Danıştay Başkanı’nın devamını istediği, kimseye dokundurmadığı hukuk sistemi bu işte.
Hukukçularının hukuktan böylesine nefret ettiği kaç ülke var yeryüzünde, bilmiyorum.
Ama Avrupa’da bu tür ülkeler yok.
Bizim “hukukçuları” kızdıran da bu.
Onlar, devleti “hukuksuz” olduğu ölçüde güçlenen bir örgüt sanıyorlar.
Devlet, hukukun disiplininden koparsa “çete” olur.
Bir devletle bir çeteyi birbirinden ayıran hukuktur.
Hukuk olmadı mı böyle cinayetler işlenir işte. Kims
e katilleri yakalamaz.
Herkesin hayatı tehlikeye girer.
Hukukun olmadığı bir ülkede kimin hayatı güvende olabilir?
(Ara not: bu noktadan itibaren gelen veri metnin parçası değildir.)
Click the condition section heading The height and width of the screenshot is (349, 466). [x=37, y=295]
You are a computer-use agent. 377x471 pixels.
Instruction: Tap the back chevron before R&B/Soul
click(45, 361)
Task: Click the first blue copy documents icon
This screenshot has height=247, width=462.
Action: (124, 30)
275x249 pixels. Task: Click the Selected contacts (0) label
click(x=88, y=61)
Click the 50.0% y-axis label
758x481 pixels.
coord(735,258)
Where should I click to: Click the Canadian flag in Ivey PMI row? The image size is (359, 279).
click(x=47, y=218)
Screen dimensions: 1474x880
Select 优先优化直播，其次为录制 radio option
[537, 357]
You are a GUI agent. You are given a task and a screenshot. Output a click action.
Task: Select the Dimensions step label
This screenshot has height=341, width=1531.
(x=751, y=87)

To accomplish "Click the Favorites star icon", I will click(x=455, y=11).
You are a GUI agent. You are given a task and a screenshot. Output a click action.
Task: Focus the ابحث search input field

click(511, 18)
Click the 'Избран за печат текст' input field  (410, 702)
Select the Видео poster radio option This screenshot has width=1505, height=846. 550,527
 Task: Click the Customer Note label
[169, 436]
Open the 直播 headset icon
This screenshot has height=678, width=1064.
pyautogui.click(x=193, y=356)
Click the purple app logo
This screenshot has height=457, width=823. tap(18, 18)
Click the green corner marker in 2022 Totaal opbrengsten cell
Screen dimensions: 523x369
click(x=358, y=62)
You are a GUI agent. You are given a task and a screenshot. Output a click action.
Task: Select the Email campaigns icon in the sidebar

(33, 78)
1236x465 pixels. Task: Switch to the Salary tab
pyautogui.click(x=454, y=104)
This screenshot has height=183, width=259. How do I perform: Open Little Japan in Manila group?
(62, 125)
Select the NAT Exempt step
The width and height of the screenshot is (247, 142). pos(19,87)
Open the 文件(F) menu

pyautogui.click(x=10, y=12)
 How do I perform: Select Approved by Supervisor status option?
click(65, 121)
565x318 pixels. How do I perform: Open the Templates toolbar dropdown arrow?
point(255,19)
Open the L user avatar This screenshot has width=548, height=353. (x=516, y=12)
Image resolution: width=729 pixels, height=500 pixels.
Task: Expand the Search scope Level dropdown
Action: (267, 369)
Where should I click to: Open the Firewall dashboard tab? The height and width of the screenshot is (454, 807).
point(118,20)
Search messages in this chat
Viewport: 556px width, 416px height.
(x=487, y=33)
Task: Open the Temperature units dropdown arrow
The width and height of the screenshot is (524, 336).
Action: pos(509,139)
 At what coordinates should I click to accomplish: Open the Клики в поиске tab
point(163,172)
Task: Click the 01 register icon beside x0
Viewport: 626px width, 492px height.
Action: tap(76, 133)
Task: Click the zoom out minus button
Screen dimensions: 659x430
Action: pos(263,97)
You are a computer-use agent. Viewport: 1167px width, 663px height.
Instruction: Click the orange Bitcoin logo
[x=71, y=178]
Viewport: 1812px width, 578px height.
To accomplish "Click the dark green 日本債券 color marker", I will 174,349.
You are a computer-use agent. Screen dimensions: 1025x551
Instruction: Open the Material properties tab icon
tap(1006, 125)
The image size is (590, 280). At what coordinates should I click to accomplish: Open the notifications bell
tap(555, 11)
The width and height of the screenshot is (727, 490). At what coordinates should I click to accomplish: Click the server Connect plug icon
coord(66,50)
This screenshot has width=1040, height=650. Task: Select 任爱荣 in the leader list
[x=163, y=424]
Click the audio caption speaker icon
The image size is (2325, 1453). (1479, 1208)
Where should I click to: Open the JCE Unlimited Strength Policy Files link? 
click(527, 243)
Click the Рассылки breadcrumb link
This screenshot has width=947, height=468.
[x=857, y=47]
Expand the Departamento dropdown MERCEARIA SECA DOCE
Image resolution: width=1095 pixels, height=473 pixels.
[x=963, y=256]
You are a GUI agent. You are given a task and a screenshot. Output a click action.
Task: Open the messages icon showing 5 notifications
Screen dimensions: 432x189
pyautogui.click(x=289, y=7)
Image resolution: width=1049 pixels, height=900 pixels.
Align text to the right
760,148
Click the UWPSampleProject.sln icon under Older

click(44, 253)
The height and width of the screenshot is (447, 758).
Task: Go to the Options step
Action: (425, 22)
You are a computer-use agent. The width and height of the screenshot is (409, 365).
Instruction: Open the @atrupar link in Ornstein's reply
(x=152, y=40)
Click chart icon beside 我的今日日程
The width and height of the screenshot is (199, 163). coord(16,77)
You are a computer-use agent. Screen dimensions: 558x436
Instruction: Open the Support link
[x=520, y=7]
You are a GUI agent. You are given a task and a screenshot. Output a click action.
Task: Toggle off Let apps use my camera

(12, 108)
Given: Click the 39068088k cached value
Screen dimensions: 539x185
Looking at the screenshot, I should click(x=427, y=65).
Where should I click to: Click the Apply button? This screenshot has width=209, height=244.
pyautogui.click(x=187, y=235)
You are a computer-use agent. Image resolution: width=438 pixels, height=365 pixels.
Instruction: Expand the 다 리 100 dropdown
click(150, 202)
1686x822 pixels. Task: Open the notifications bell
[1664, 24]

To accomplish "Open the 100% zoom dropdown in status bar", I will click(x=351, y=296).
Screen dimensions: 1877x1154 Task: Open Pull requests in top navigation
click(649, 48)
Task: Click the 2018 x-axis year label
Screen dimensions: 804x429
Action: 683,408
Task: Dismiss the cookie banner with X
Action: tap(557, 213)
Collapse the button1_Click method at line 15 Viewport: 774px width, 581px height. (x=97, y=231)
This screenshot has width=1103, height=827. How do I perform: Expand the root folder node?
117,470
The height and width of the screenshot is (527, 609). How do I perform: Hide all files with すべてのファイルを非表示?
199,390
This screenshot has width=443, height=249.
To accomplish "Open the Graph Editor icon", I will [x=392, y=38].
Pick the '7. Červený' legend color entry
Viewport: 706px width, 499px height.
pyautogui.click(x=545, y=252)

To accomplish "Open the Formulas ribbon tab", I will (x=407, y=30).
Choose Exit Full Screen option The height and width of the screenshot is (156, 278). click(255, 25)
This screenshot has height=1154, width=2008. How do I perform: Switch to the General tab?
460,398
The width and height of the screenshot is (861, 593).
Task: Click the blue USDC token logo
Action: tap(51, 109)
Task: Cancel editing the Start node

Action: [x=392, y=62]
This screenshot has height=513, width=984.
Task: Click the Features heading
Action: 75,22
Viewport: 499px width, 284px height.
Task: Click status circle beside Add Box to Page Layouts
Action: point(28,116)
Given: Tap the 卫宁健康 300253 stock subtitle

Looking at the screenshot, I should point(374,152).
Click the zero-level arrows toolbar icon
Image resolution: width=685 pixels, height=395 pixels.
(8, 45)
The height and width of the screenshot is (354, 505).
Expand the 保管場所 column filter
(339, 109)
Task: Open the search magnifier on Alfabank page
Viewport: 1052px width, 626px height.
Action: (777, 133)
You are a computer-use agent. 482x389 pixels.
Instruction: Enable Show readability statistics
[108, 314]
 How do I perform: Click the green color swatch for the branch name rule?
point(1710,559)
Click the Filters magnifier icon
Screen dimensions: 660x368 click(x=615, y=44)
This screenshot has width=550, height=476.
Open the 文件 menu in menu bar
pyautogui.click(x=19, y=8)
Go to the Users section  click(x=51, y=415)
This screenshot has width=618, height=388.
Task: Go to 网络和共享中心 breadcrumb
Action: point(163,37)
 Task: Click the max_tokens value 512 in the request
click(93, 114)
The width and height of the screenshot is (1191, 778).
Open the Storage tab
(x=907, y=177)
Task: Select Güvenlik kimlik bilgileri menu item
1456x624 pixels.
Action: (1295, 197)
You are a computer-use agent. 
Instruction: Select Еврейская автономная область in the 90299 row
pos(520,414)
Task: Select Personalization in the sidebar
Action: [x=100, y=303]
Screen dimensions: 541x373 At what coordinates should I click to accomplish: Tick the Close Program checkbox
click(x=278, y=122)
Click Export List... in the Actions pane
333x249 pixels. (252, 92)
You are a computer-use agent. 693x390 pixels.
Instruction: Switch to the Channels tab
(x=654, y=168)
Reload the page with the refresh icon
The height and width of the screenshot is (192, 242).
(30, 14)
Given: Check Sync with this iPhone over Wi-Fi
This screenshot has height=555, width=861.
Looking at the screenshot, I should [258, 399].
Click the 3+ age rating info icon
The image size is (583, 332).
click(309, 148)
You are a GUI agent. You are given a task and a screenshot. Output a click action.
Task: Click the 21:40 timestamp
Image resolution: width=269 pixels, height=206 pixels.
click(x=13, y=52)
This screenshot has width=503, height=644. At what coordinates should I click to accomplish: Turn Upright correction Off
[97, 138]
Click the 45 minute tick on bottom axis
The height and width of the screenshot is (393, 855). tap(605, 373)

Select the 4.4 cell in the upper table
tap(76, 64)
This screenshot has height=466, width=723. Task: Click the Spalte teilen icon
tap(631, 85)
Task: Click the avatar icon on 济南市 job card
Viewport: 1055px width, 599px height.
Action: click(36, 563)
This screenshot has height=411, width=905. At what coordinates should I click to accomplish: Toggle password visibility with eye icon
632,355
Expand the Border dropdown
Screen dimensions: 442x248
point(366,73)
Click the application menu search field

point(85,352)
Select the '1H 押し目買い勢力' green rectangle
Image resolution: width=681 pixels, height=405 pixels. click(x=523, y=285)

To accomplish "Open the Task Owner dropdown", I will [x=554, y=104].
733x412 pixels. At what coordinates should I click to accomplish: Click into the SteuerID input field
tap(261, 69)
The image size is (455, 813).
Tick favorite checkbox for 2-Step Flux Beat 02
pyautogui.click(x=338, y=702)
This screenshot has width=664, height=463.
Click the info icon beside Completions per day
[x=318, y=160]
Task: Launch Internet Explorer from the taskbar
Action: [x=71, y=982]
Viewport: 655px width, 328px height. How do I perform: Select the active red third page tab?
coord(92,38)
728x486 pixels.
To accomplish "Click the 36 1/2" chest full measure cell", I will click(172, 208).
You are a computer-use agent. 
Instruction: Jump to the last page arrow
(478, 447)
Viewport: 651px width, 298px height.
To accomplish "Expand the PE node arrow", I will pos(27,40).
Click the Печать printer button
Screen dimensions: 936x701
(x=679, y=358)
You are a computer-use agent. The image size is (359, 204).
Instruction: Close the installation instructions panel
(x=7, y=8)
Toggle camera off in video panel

Hukuk olmadığında insanları kim korur?
Artık dünyanın bütün gelişmiş ülkelerindeki toplumlar birbirlerini denetliyorlar, devletlerin hukuksuzluğa kaymasını önlemekteki en kuvvetli çare bu.
Ancak toplumların dayanışması devlet zorbalığını önlüyor.
Ama bizim hukukçular bu “toplumlararası dayanışmayı” halka “dışardan karışmak” olarak anlatıyorlar.
Peki, sevgili hukukçularımız, başka toplumlarla dayanışmadığımız zaman siz bu ülkeye hukuku yerleştiriyor musunuz?
Yoksa derdiniz özgürce darbeleri övmek, “367” gibi hukukla alakası olamayan saçma sapan kararları kimsenin denetlemesine izin vermeden çıkarmak mı?
Siz neyin “bağımsızlığını” ve özgürlüğünü istiyorsunuz?
Ve, siz bu devlet cinayetleri hakkında ne düşünüyorsunuz?
Bir de bu konuda konuşsanız da ne düşündüğünüzü anlasak.